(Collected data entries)

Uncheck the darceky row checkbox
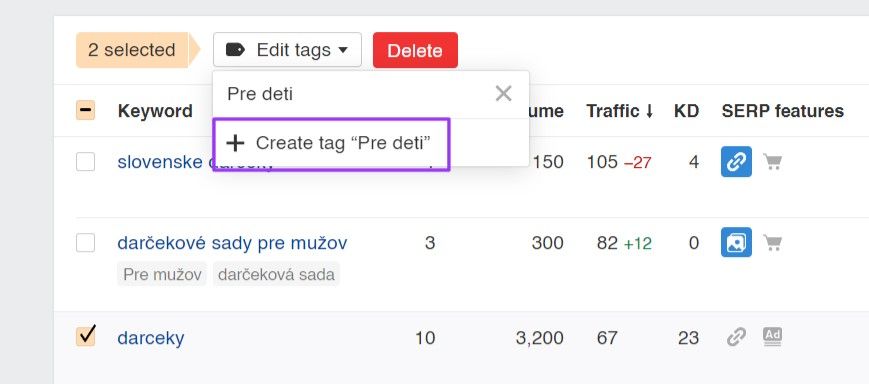 tap(85, 336)
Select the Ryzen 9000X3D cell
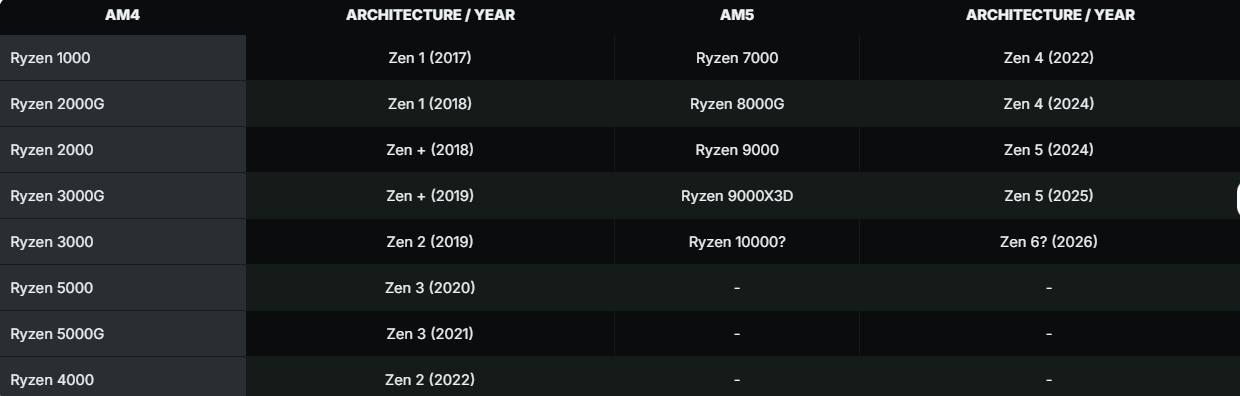 pyautogui.click(x=737, y=196)
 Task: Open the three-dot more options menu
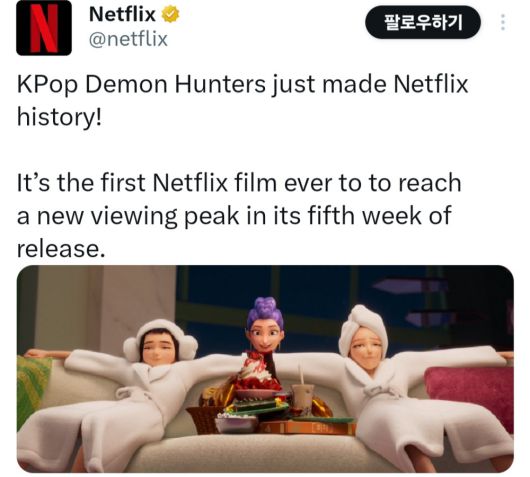(503, 22)
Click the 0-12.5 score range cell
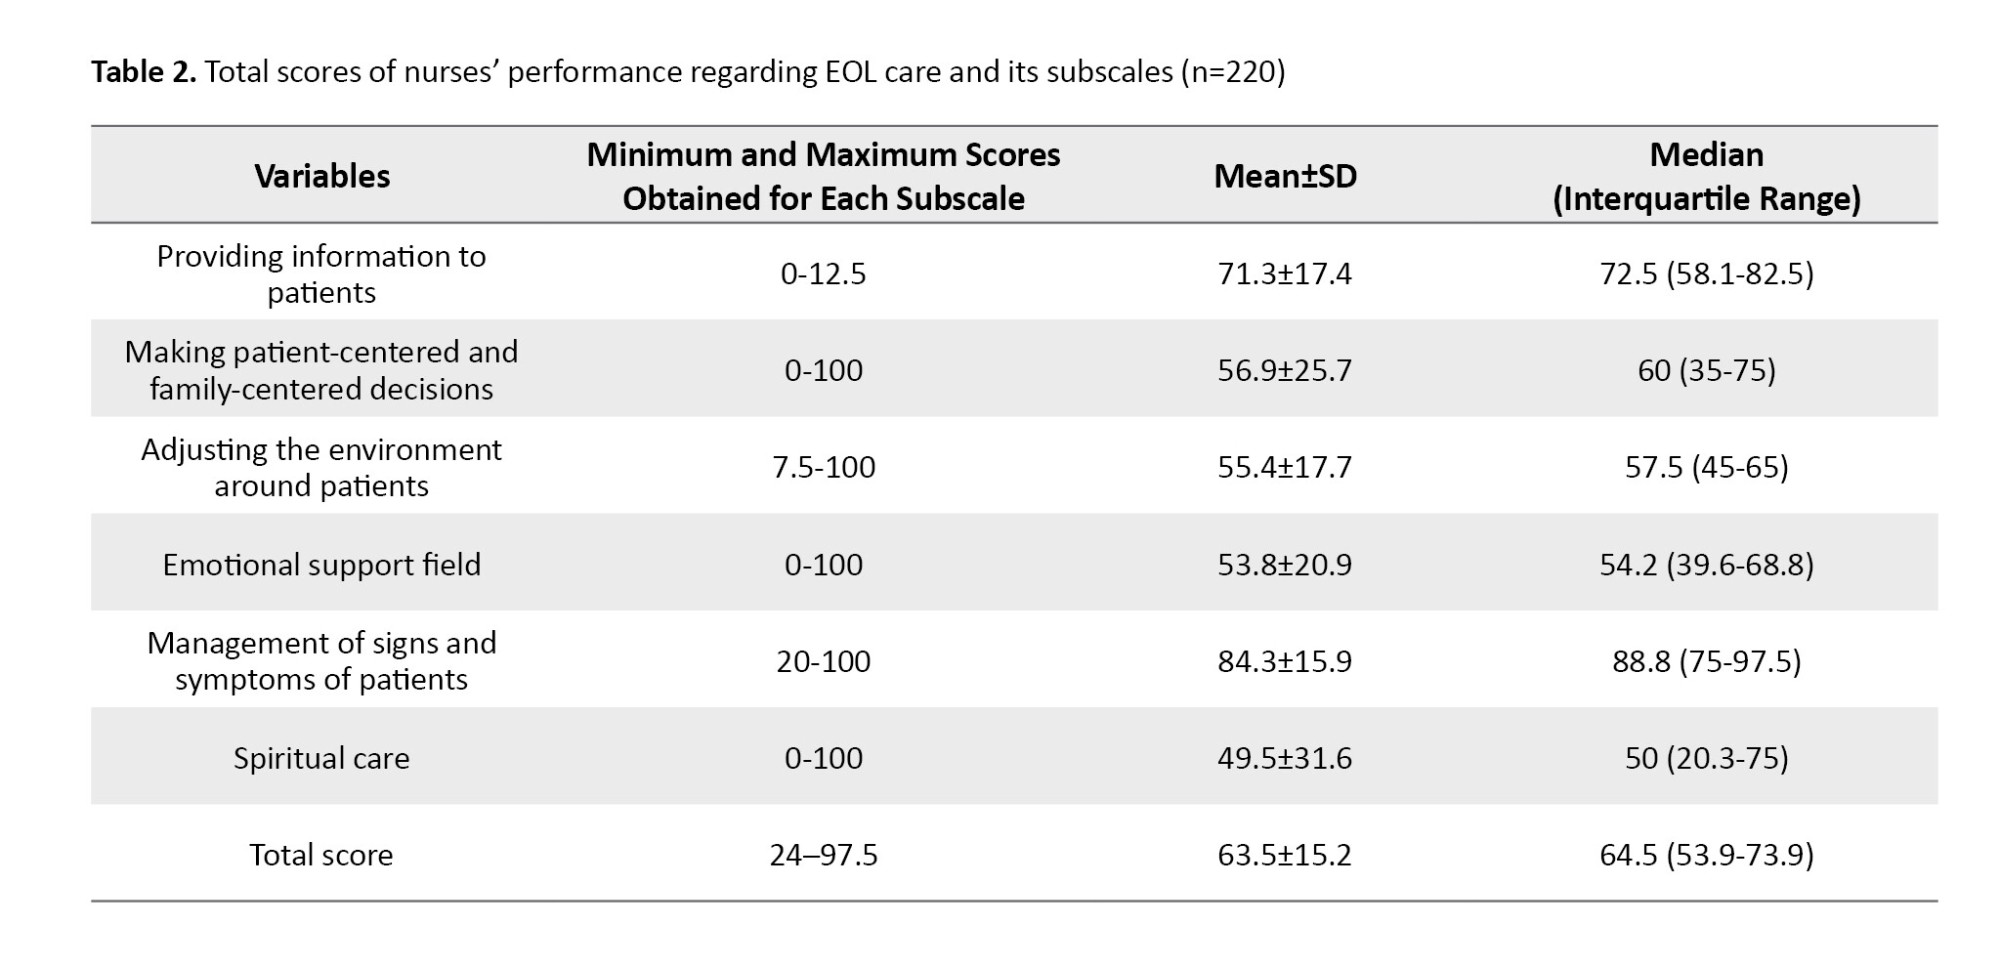The width and height of the screenshot is (2000, 968). (823, 274)
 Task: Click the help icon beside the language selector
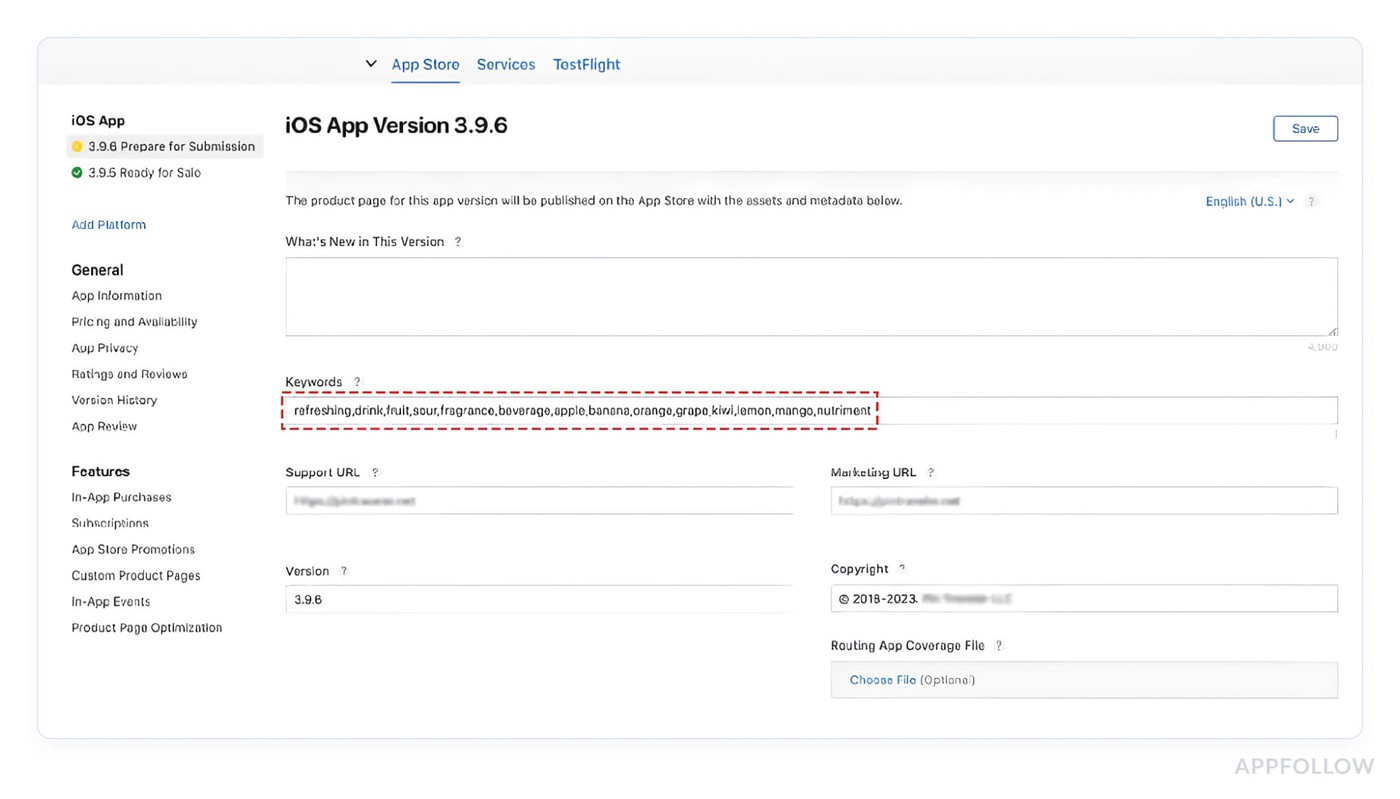tap(1311, 201)
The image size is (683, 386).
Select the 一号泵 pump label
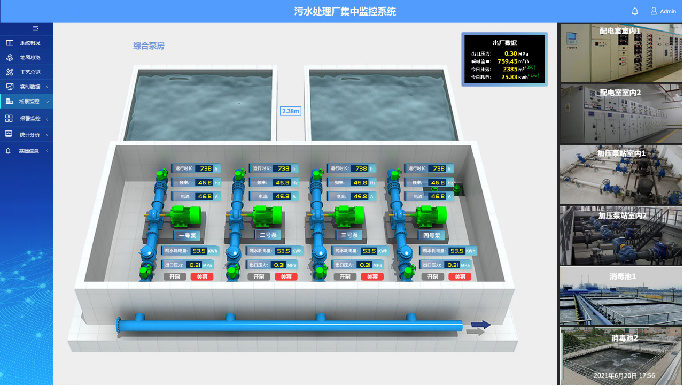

EXERCISE GOAL => Nothing is needed beyond an exact transcription of the lines from the one containing "Task: Open the three-dot more options menu" to the end of the entries above, with the pictures omitted.

RESPONSE FOR THIS EXERCISE =>
 Task: Open the three-dot more options menu
(503, 22)
Click the 0-12.5 score range cell
The width and height of the screenshot is (2000, 968). (823, 274)
 Task: Click the help icon beside the language selector
tap(1311, 201)
The image size is (683, 386).
Select the 一号泵 pump label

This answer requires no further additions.